The Apology Act came into force in Ontario on April 23, 2009. It allows the communication of expressions of sorrow or regret without worrying that the comments can later be used adversely in a civil court.
Many lawyers, and especially litigators, are likely not inclined to think of an apology as a method of dispute resolution. However, experience in other jurisdictions has shown that an apology can go a long way towards resolving a dispute. Ontario was the fourth Canadian jurisdiction to enact apology legislation, following British Columbia, Saskatchewan and Manitoba. More than 30 states in the U.S. have similar legislation in place.
Read this LAWPRO webzine article to understand the circumstances in which you can make an apology and those in which you should not — there are a number of exceptions under the Act.

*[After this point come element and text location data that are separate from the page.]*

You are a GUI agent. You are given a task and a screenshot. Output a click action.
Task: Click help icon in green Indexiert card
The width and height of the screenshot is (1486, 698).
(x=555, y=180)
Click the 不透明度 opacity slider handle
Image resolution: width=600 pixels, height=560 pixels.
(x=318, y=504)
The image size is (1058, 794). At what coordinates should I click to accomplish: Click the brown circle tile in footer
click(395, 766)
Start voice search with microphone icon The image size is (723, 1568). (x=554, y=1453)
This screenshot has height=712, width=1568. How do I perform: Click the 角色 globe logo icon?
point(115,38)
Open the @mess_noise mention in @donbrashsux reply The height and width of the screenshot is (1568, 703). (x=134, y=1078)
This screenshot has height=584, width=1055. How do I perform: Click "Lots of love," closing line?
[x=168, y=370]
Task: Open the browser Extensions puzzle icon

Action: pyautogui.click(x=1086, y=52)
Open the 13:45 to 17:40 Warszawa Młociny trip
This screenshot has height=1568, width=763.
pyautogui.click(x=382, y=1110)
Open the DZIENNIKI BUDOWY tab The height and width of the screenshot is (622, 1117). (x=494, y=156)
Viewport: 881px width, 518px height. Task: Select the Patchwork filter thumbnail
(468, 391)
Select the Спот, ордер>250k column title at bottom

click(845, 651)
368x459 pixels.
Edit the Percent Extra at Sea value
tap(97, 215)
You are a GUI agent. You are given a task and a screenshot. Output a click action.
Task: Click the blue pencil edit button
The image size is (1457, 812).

Note that LAWPRO’s policy of insurance does not specifically prohibit apologies or expressions of sympathy or regret. It does, however, provide that an insured shall not voluntarily assume any liability. The Act assists lawyers in dealing with this issue and makes it easier for lawyers to apologize to their clients. We encourage you to explore this option in consultation with LAWPRO. Ultimately the legislation should help lawyers achieve the same goal as health care professionals hope to achieve of enhanced accountability and open communication between the lawyer and the client. It may even help you AvoidAClaim.